Le secteur du bâtiment sera lui aussi fortement mis à contribution avec la création d'une filière REP. Avec 48 millions de tonnes de déchets par an, le secteur est le plus gros émetteur de déchets en France et il n'était pas envisageable qu'il ne participe pas à cet effort. Pour aller plus loin, nous porterons au cours des débats la proposition de création d'une nouvelle filière REP pour les aides médicales techniques afin de développer leur réemploi et de diminuer le reste à charge pour les personnes en situation de handicap.

Notre groupe soutiendra par ailleurs les mesures visant à permettre aux consommateurs d'accéder à des produits éco-responsables. Souvent les téléphones, les ordinateurs ou les réfrigérateurs ne sont pas réparables, ou alors leur réparation coûte trop cher. Pour en finir avec l'ère du tout-jetable, le projet de loi prévoit l'obligation d'informer les acheteurs du degré de réparabilité des produits. La disponibilité des pièces détachées devra être connue pour la vente en magasin et pour la vente en ligne : c'est une grande avancée qui a été défendue par notre groupe en commission. Le travail de notre rapporteure Véronique Riotton a également permis de définir un délai de disponibilité de quinze jours ouvrables, et de rendre visible l'indice de réparabilité au moment de l'achat. Ces mesures permettront d'accélérer considérablement la lutte contre l'obsolescence programmée et modifieront vertueusement nos habitudes de consommation.

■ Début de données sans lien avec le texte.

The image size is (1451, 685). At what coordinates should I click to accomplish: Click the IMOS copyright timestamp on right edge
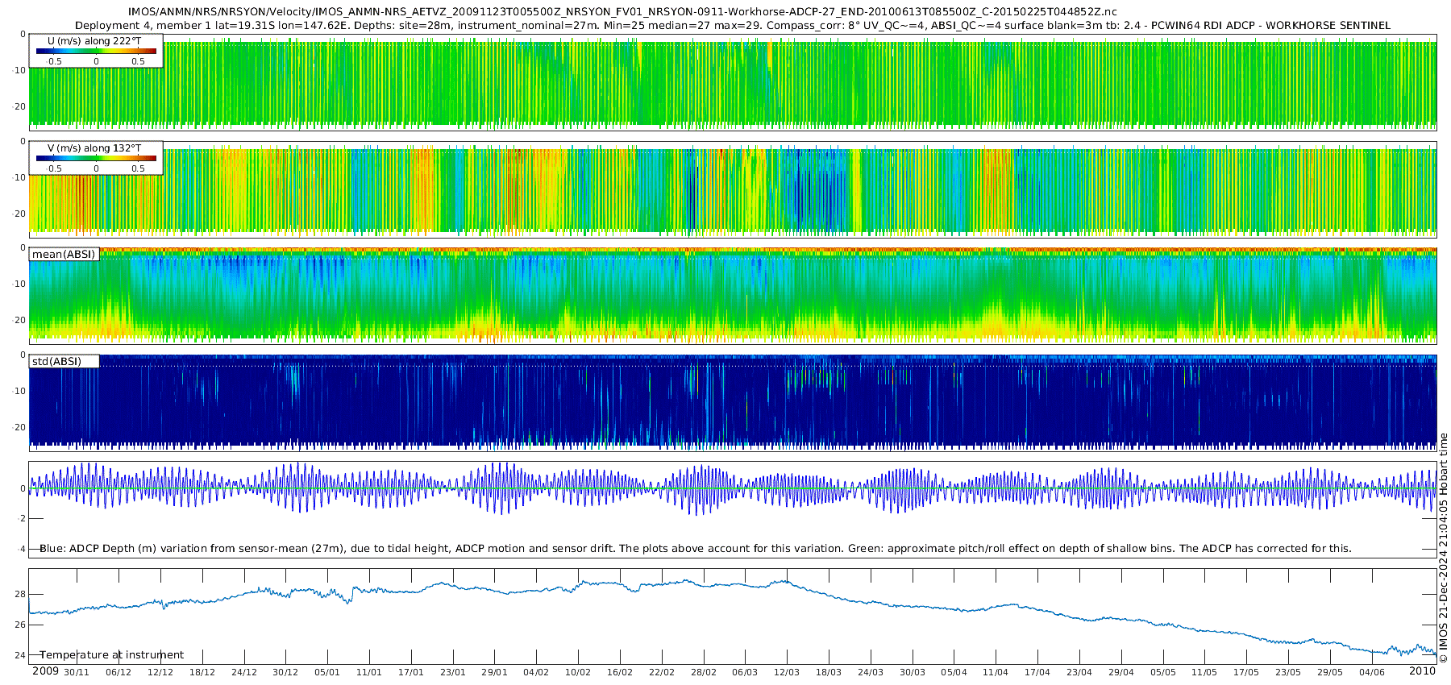click(1443, 548)
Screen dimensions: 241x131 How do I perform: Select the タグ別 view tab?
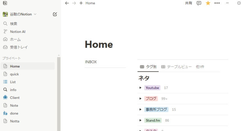148,67
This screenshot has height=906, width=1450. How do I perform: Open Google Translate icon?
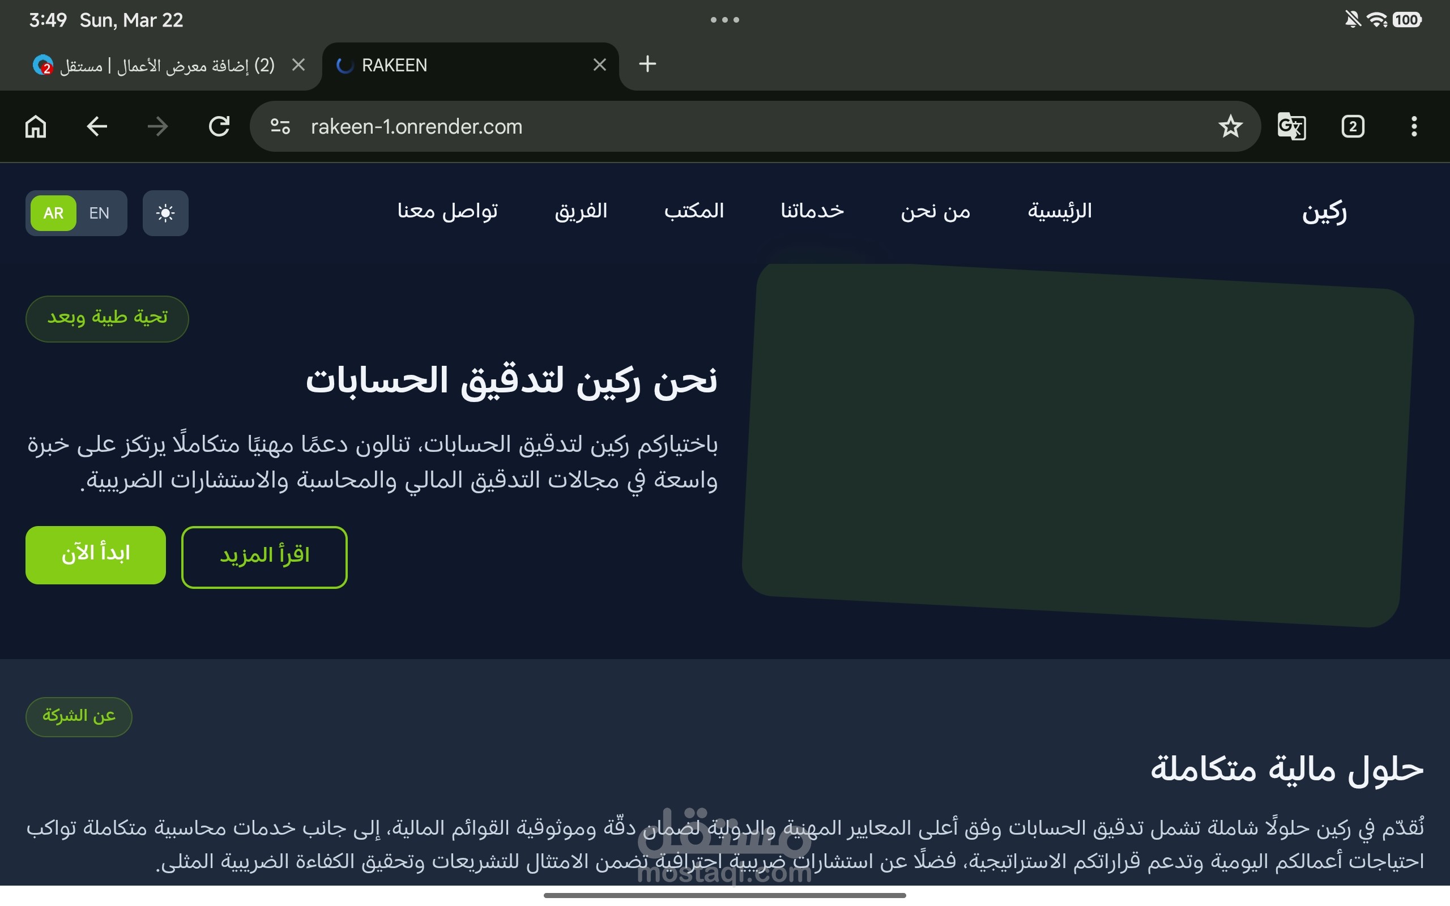point(1291,126)
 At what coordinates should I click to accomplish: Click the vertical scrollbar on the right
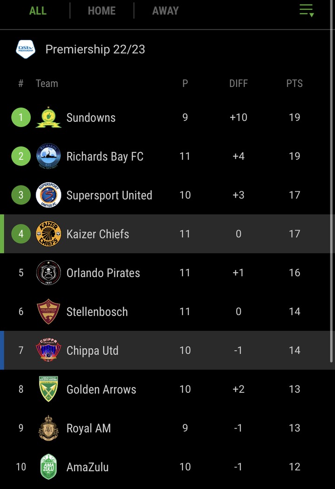332,181
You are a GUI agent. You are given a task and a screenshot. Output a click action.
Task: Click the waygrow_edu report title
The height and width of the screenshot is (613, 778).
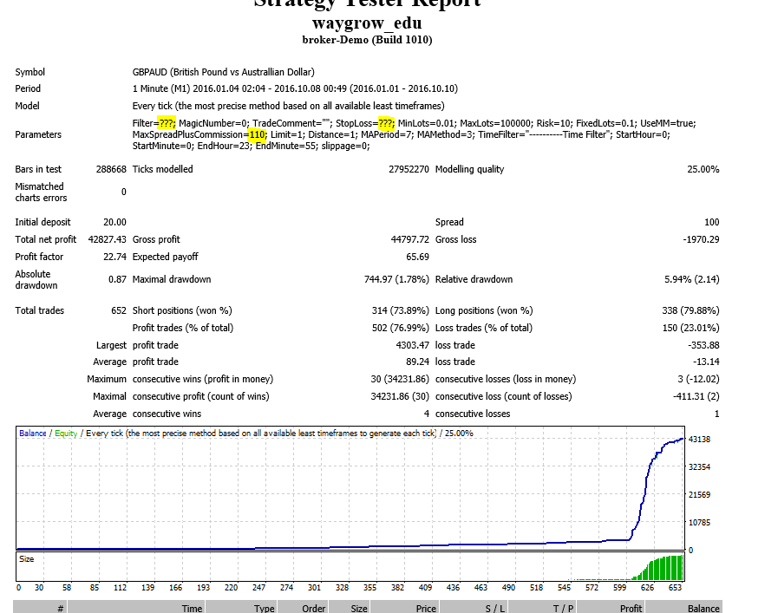[x=366, y=23]
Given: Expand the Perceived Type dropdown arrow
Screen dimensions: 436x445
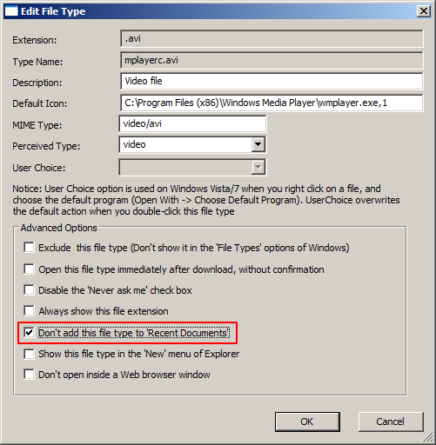Looking at the screenshot, I should click(x=258, y=144).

Au-delà des mesures de ce projet de loi, nous devons être pleinement conscients que l'économie circulaire est un nouveau modèle de société, alliant justice sociale et protection environnementale. Mais c'est aussi une formidable opportunité économique pour nos territoires, avec un potentiel de 300 000 emplois supplémentaires non délocalisables dans le domaine du recyclage, de l'économie de partage, de la réutilisation ou du réemploi. En ce sens, le fonds de réemploi solidaire, introduit par le Sénat et enrichi par le travail de notre rapporteure Stéphanie Kerbarh, permettra de soutenir financièrement les structures qui y contribuent dans nos territoires et je m'en félicite.

Je tiens à saluer le travail de mes collègues chefs de file de leur groupe parlementaire ici présents ainsi que celui des rapporteures. Je vous remercie, madame la secrétaire d'État, ainsi que vos équipes pour votre disponibilité. J'espère que nous trouverons les convergences utiles pour soutenir largement ce texte à l'issue de nos débats en séance publique.